§ AUFGABEN ZUR ÜBUNG:
a - Geben Sie den Abschnitt des Übungstexts von „Gutartige Lebertumoren: Vorbeugen, Früherkennung, Prognose“ bis „selbst wieder vergehen.“ wortgetreu wieder.
b - Beantworten Sie anhand des Übungstexts kurz:
(i) Wie stoßen Ärztinnen und Ärzte meist auf die Tumoren in der Leber?
(ii) Was scheint ein Risikofaktor für die Entstehung oder das Wachstum der gutartigen Tumore zu sein?
(iii) Wann ist ein Arztbesuch allgemein immer ratsam?

§ ÜBUNGSTEXT:

Gutartige Lebertumoren: Vorbeugen, Früherkennung, Prognose
Für gutartige Lebertumoren gibt es keine speziellen Massnahmen zur Vorbeugung oder Früherkennung. Meist kommen Ärztinnen und Ärzte den Tumoren in der Leber zufällig auf die Spur. Ein Risikofaktor für die Entstehung oder das Wachstum der gutartigen Tumore scheinen weibliche Geschlechtshormone zu sein. Wenn Sie hormonelle Verhütungsmittel einnehmen und Beschwerden wie Oberbauchschmerzen haben, suchen Sie immer Ihre Ärztin oder Ihren Arzt auf. Eventuell müssen Sie das Präparat absetzen. Das Gleiche gilt, wenn Sie männliche Sexualhormone (Androgene) einnehmen.
Allgemein ist ein Arztbesuch immer ratsam, wenn Sie ungewöhnliche Beschwerden haben, die nicht von selbst wieder vergehen.

§ ZU PRÜFENDE DATEN:

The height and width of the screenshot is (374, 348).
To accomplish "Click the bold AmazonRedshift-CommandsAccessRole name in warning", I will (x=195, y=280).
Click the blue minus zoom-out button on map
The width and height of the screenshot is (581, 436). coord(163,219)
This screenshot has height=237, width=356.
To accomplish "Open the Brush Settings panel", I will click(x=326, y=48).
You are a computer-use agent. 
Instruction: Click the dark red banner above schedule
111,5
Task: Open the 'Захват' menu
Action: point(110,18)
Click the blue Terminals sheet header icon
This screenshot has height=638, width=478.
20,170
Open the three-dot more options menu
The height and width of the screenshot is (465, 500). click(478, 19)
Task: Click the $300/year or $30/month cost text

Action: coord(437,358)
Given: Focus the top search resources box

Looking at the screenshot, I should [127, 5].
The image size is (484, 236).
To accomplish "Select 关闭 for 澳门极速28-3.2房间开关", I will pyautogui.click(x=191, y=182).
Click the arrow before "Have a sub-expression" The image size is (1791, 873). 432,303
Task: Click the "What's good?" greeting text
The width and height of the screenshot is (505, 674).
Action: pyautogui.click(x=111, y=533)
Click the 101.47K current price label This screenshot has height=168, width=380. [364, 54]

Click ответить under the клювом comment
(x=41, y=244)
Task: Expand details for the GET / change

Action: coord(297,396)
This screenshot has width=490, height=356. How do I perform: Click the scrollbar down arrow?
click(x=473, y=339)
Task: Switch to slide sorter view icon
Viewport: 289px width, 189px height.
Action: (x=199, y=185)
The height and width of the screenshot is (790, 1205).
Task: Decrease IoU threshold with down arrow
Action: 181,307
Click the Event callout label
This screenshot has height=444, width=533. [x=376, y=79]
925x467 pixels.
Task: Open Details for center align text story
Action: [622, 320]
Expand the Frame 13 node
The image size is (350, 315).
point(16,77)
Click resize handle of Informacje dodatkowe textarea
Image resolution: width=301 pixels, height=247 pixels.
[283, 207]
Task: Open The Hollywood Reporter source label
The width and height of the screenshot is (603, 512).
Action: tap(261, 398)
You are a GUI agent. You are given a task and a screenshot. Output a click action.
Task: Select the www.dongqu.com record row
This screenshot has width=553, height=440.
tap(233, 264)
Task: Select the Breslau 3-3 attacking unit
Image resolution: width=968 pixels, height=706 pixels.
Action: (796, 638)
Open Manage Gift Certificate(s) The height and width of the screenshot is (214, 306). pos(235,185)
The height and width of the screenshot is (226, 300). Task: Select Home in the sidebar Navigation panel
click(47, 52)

§ LÖSUNGEN DER AUFGABEN:
a -
Gutartige Lebertumoren: Vorbeugen, Früherkennung, Prognose
Für gutartige Lebertumoren gibt es keine speziellen Massnahmen zur Vorbeugung oder Früherkennung. Meist kommen Ärztinnen und Ärzte den Tumoren in der Leber zufällig auf die Spur. Ein Risikofaktor für die Entstehung oder das Wachstum der gutartigen Tumore scheinen weibliche Geschlechtshormone zu sein. Wenn Sie hormonelle Verhütungsmittel einnehmen und Beschwerden wie Oberbauchschmerzen haben, suchen Sie immer Ihre Ärztin oder Ihren Arzt auf. Eventuell müssen Sie das Präparat absetzen. Das Gleiche gilt, wenn Sie männliche Sexualhormone (Androgene) einnehmen.
Allgemein ist ein Arztbesuch immer ratsam, wenn Sie ungewöhnliche Beschwerden haben, die nicht von selbst wieder vergehen.

b -
(i) Meist zufällig.
(ii) Weibliche Geschlechtshormone.
(iii) Wenn man ungewöhnliche Beschwerden hat, die nicht von selbst wieder vergehen.